J R Soc Med. 2021 Aug 4:1410768211032589. doi: 10.1177/01410768211032589. Online ahead of print.
ABSTRACT
OBJECTIVE: Six per cent of hospital patients experience a patient safety incident, of which 12% result in severe/fatal outcomes. Acutely sick patients are at heightened risk. Our aim was to identify the most frequently reported incidents in acute medical units and their characteristics.
DESIGN: Retrospective mixed methods methodology: (1) an a priori coding process, applying a multi-axial coding framework to incident reports; and, (2) a thematic interpretative analysis of reports.

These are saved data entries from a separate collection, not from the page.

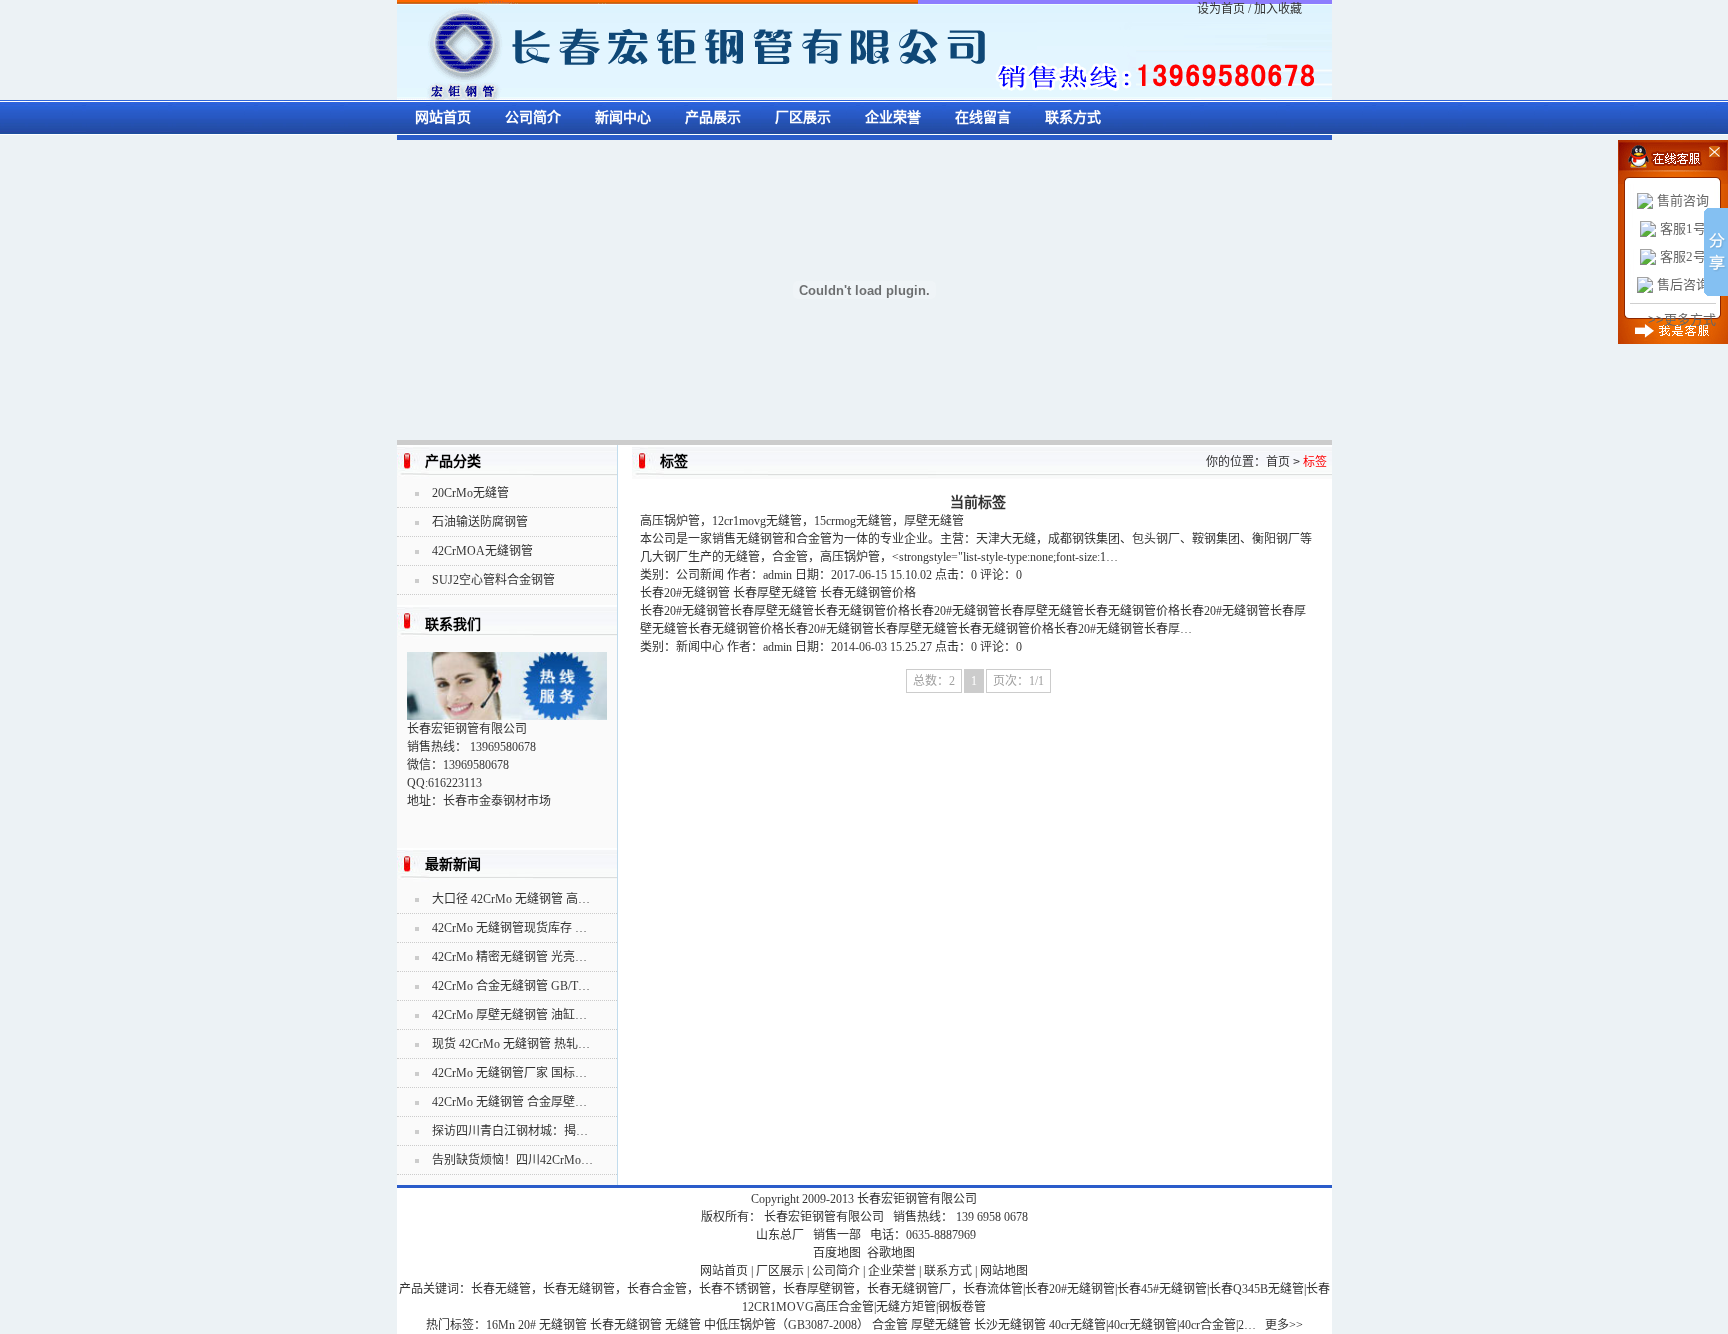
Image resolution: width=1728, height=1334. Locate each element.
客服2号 (1683, 256)
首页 (1278, 462)
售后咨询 (1683, 284)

SETTING: Patient safety incident reports (10 years, 2005-2015) collected from the National Reporting and Learning System, which receives reports from hospitals and other care settings across England and Wales.
PARTICIPANTS: Reports describing severe harm/death in acute medical unit were identified.
MAIN OUTCOME MEASURES: Incident type, contributory factors, outcomes and level of harm were identified in the included reports. During thematic analysis, themes and metathemes were synthesised to inform priorities for quality improvement.
RESULTS: A total of 377 reports of severe harm or death were confirmed. The most common incident types were diagnostic errors (n = 79), medication-related errors (n = 61), and failures monitoring patients (n = 57). Incidents commonly stemmed from lack of active decision-making during patient admissions and communication failures between teams. Patients were at heightened risk of unsafe care during handovers and transfers of care. Metathemes included the necessity of patient self-advocacy and a lack of care coordination.
CONCLUSION: This 10-year national analysis of incident reports provides recommendations to improve patient safety including: introduction of electronic prescribing and monitoring systems; forcing checklists to reduce diagnostic errors; and increased senior presence overnight and at weekends.